Expected utility is a formula that measures the desirability of a decision outcome, taking into account the probability and value of all possible outcomes. It considers the expected value of a decision alternative, which is determined by multiplying the probabilities of each possible outcome by their respective utilities. The formula for expected utility is:
EU = ∑(p * u)
where:
- EU is the expected utility
- p is the probability of an outcome
- u is the utility of an outcome
The Formula for Expected Utility: A Comprehensive Guide
The expected utility formula is a fundamental concept in decision theory that quantifies the value of uncertain outcomes. It helps decision-makers evaluate and select the option with the highest expected benefit.
Components of the Formula
The expected utility formula consists of several key components:
- Utilities: Utilities are numerical values assigned to different outcomes to represent their desirability. They are typically expressed as a number between 0 (worst outcome) and 1 (best outcome).
- Probabilities: Probabilities are the likelihood of occurrence for each outcome. They range from 0 (impossible outcome) to 1 (certain outcome).
Formula
The expected utility for a given decision is calculated as the weighted average of utilities of all possible outcomes, where the weights are the probabilities of those outcomes. The formula is:
Expected Utility = Σ(Utility of Outcome * Probability of Outcome)
Example
Suppose you are considering two investment options:
- Option A: Offers a 70% chance of gaining $50,000 with a utility of 0.8.
- Option B: Offers a 30% chance of gaining $80,000 with a utility of 0.9.
Using the expected utility formula:
Outcome | Utility | Probability | Expected Utility |
---|---|---|---|
Gain $50,000 | 0.8 | 0.7 | 0.56 |
Gain $80,000 | 0.9 | 0.3 | 0.27 |
Total | – | – | 0.83 |
Based on this calculation, Option A has a higher expected utility (0.83) compared to Option B (0.56), making it the preferred choice under the expected utility criterion.
Factors to Consider
- Subjectivity: Utilities are subjective and can vary from person to person.

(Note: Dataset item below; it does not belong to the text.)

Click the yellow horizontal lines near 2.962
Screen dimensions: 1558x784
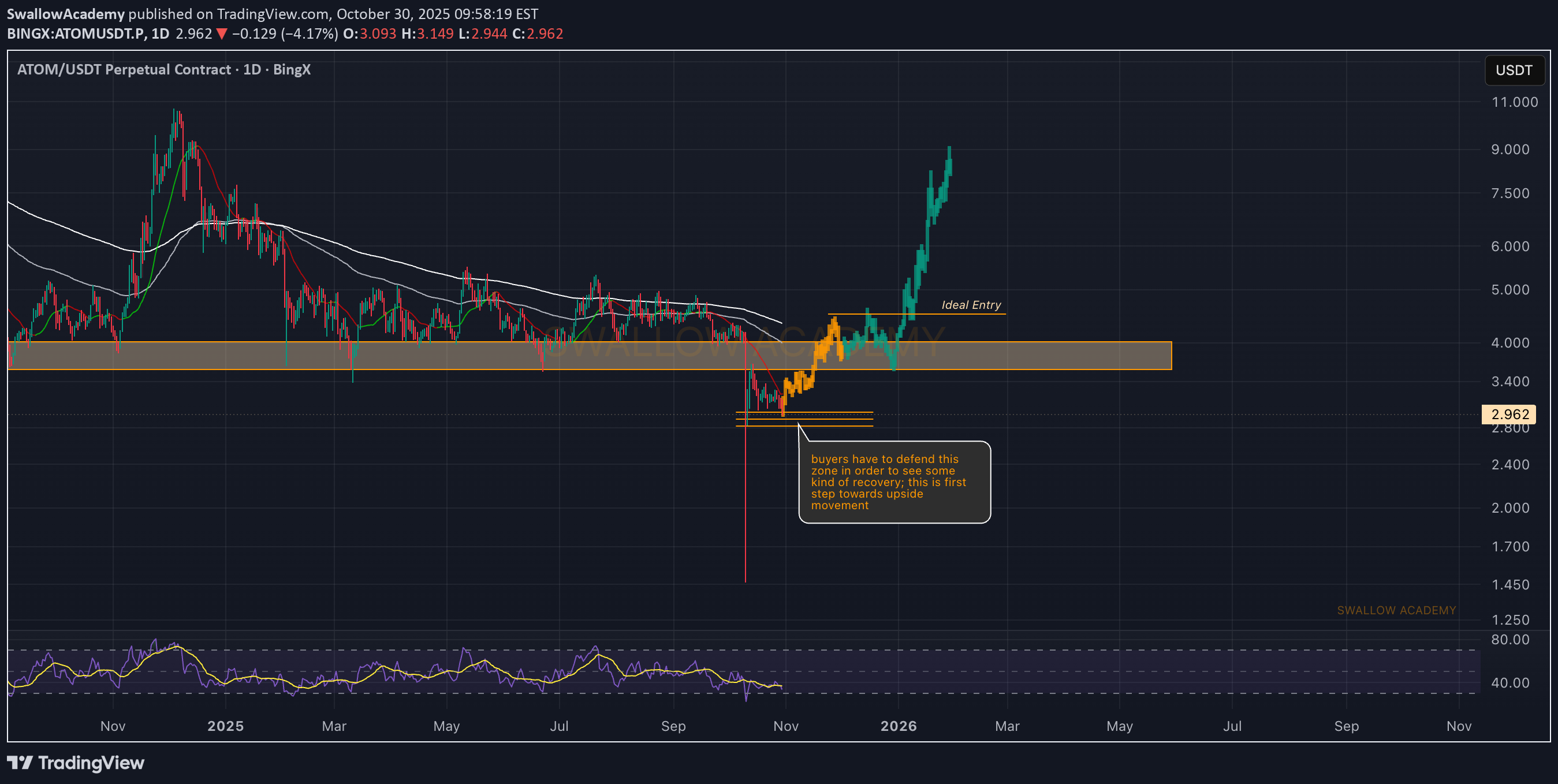click(x=834, y=419)
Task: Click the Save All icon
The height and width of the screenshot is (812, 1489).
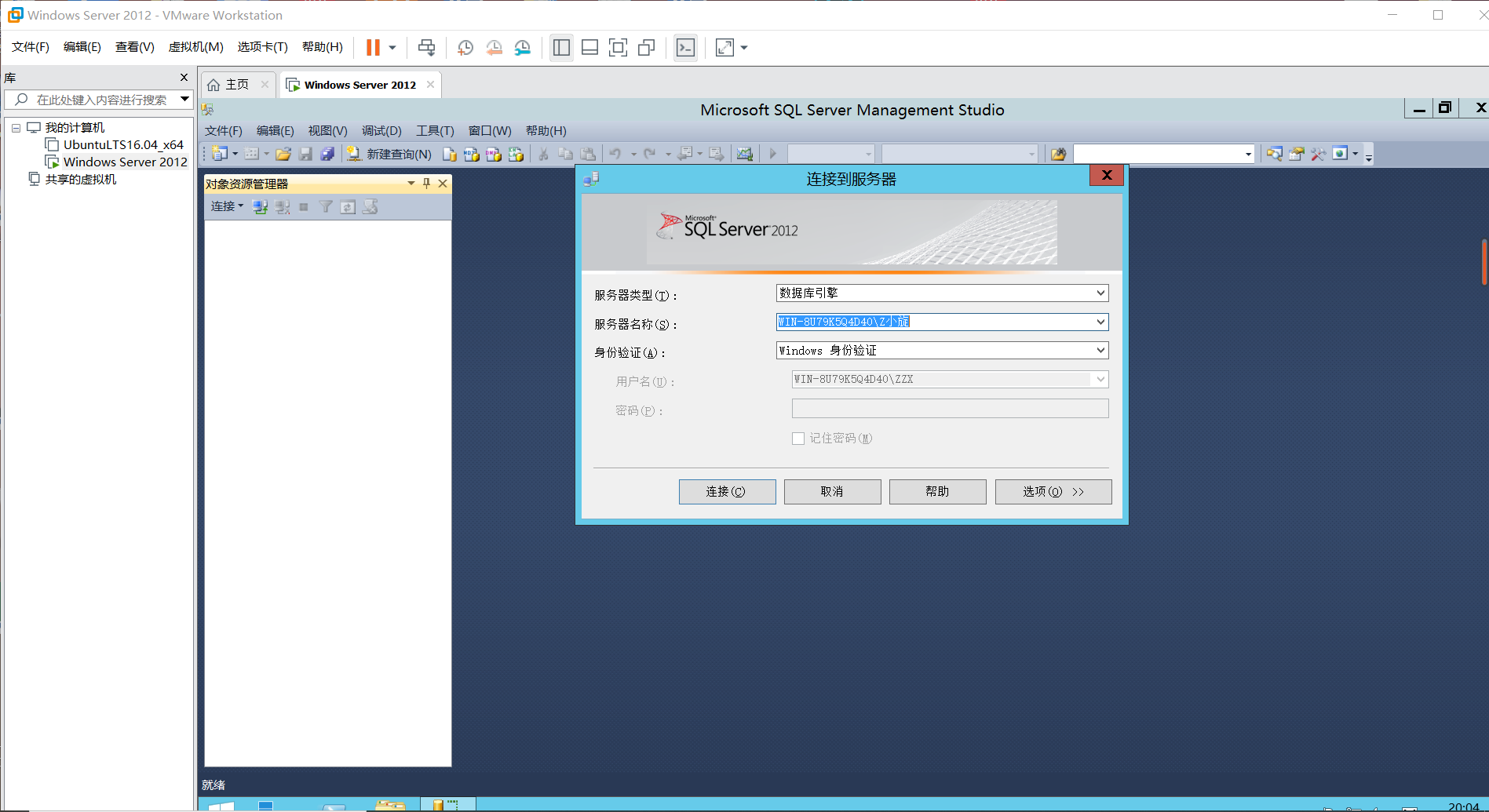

- Risk Tolerance: Risk-averse individuals will assign lower utilities to uncertain outcomes, while risk-seekers will assign higher utilities.
- Independence: The formula assumes that outcomes are independent, which may not always be true.
- Completeness: The formula requires that outcomes are complete and cover all possible scenarios.
Despite its limitations, the expected utility formula remains a valuable tool for decision-making under uncertainty. It provides a systematic and quantitative approach to evaluating and comparing different options based on their potential outcomes and risks.
Question 1:
What is the formula for expected utility?
Answer:
The formula for expected utility is EU = ∑(P(x) * U(x)), where:
- EU is the expected utility.
- P(x) is the probability of outcome x.
- U(x) is the utility of outcome x.
Question 2:
How does the expected utility formula incorporate both probabilities and utilities?
Answer:
The expected utility formula multiplies the probability of each possible outcome by its corresponding utility. This step acknowledges that an outcome with a higher probability should also have a higher weight in the overall calculation of expected utility.
Question 3:
What is the purpose of using the expected utility formula in decision-making?
Answer:
The expected utility formula provides a rational and objective method for evaluating decisions under uncertainty. By considering both the probabilities and utilities of different outcomes, it helps decision-makers select the option with the highest expected payoff.
Well, folks, that’s the lowdown on the formula for expected utility! I hope this article has been helpful in demystifying this important concept. Remember, making decisions under uncertainty can be tough, but having a framework to guide your choices can make all the difference. Thanks for taking the time to read! Be sure to check back later for more insightful content on all things finance and decision-making. Take care, and until then, keep on making those informed choices!